L’asphalte, le béton et les autres surfaces minérales emmagasinent l’énergie solaire pendant la journée, puis la libèrent progressivement durant la nuit. Dans un quartier très dense, les bâtiments peuvent aussi freiner la circulation de l’air. Les arbres, les sols perméables, les espaces verts et les étendues d’eau procurent au contraire de l’ombre et contribuent au rafraîchissement local.
Les observations de MétéoSuisse montrent que l’îlot de chaleur urbain se fait surtout sentir la nuit. Entre 2018 et 2024, certaines stations situées au centre des villes suisses ont enregistré plusieurs nuits tropicales, alors que celles-ci étaient presque inexistantes dans certaines zones périphériques.
La proximité d’un parc ne représente donc plus uniquement un avantage esthétique ou un lieu de loisirs. Elle peut aussi avoir un effet sur les températures ressenties dans le logement. À l’échelle du bâtiment et de sa parcelle, il vaut la peine d’observer la quantité de surfaces végétalisées, l’ombre réellement fournie par les arbres, la distance par rapport aux grandes zones asphaltées, la circulation de l’air ainsi que la chaleur rejetée par le trafic et les installations techniques.
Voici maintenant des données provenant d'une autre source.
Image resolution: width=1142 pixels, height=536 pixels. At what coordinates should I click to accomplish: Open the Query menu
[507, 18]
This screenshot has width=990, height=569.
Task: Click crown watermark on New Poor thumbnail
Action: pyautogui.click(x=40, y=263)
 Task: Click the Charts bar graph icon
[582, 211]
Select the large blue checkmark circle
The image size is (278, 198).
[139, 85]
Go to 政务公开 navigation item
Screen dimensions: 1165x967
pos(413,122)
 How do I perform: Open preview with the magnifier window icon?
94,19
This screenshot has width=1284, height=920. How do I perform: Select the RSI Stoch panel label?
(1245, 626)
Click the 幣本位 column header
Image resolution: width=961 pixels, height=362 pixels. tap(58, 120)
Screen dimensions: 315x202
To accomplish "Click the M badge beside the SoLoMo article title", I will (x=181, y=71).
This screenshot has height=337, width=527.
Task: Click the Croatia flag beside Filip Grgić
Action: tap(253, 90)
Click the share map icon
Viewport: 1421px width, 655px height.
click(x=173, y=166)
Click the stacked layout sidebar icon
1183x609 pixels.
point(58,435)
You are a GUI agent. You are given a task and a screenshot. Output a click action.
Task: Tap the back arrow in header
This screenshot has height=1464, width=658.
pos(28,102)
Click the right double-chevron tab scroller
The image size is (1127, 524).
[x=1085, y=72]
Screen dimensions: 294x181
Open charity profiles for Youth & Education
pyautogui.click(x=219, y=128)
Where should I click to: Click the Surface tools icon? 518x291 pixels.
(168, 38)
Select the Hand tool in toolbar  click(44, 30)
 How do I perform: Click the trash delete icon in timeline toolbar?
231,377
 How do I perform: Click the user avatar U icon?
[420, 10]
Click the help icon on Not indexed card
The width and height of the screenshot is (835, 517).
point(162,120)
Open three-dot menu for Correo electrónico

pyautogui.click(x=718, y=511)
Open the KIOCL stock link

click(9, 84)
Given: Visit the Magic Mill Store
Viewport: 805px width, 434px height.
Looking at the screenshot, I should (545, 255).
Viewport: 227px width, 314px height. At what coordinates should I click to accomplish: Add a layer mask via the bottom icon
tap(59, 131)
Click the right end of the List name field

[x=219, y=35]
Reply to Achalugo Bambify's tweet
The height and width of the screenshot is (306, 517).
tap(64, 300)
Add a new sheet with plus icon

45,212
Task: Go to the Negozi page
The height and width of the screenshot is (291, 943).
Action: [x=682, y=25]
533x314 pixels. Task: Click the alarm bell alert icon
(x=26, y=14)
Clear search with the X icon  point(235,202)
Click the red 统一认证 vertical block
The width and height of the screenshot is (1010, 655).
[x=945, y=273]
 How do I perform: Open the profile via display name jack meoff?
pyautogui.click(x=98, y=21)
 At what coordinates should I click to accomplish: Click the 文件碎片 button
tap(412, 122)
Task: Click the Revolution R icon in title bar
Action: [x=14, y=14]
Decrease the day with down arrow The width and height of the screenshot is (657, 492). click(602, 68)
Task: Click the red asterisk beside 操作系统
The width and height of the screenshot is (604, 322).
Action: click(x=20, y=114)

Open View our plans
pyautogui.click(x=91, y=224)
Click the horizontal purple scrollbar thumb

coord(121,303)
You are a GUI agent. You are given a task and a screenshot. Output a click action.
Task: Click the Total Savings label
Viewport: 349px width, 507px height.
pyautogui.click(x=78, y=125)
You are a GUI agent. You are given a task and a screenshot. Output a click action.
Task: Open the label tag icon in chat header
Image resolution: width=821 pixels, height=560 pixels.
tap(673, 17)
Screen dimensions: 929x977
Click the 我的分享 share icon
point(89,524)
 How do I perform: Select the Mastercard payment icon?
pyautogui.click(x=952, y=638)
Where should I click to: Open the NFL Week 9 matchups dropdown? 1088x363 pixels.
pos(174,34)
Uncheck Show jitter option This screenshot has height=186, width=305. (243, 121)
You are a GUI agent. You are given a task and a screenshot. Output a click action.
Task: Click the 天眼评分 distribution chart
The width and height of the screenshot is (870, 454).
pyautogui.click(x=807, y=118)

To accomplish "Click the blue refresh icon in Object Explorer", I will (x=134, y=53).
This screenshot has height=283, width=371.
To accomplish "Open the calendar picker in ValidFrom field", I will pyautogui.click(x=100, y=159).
Ces caractéristiques ne se prêtent pas toujours à une description courte dans une annonce. Elles peuvent en revanche être relevées pendant la préparation du mandat et expliquées au cours de la visite. Plusieurs villes et cantons publient également des cartes climatiques qui localisent les zones de chaleur et les corridors d’air froid.
Quelles informations ajouter au dossier du bien ?
Le chauffage et la consommation énergétique sont généralement bien documentés. Le comportement estival du logement l’est généralement beaucoup moins. Quelques renseignements collectés auprès du propriétaire, de l’administration ou du maître d’ouvrage permettraient pourtant de répondre plus précisément aux clients.
Une fiche consacrée au confort d’été pourrait réunir :
- l’orientation des pièces principales ;
- la nature et l’emplacement des protections solaires ;
- le système de ventilation et ses différents modes ;
- la possibilité de créer une ventilation traversante ;
- la présence éventuelle d’un système de refroidissement ;
- les travaux effectués sur la toiture ou les façades ;
- les particularités des appartements en attique ou sous les combles ;
- la végétation et les sources d’ombrage autour du bâtiment ;
- les éventuels relevés de température intérieure.
Ces mesures demandent toutefois un minimum de contexte. Une température intérieure relevée à un instant donné ne signifie pas grand-chose si l’on ignore la température extérieure, l’heure, l’utilisation des stores, le nombre de personnes présentes et la durée de l’épisode de chaleur.
Le ressenti des occupants peut fournir des indications utiles, lui aussi. Il reste néanmoins lié aux habitudes de chacun : horaires d’aération, utilisation des protections solaires, appareils en fonctionnement ou tolérance personnelle à la chaleur. Ce témoignage ne devrait donc pas être transformé en promesse générale sans autre vérification.
Un critère appelé à peser davantage dans la décision
La lumière, le calme, la vue et la proximité des transports resteront au centre des recherches immobilières. Mais les clients commencent aussi à regarder si le logement reste supportable après plusieurs journées de forte chaleur.
Les professionnels n’ont pas besoin de présenter chaque bien comme parfaitement préparé aux canicules. Leur rôle consiste plutôt à connaître son fonctionnement réel, à éviter les affirmations trop générales et à fournir des réponses vérifiables. Une pompe à chaleur n’est pas nécessairement un système de climatisation, une bonne isolation n’empêche pas toutes les surchauffes et la présence de stores ne garantit pas qu’ils pourront être utilisés en permanence.
Cette analyse peut également aider les propriétaires à choisir les travaux les plus utiles : poser des protections solaires extérieures, créer davantage d’ombre, adapter la ventilation, intervenir sur la toiture ou installer un système de rafraîchissement compatible avec le bâtiment. Ces améliorations se remarquent parfois moins qu’une cuisine neuve ou qu’un changement de revêtement. Leur effet sur l’usage quotidien du logement pourrait pourtant peser de plus en plus dans les décisions des acheteurs et des locataires en Suisse.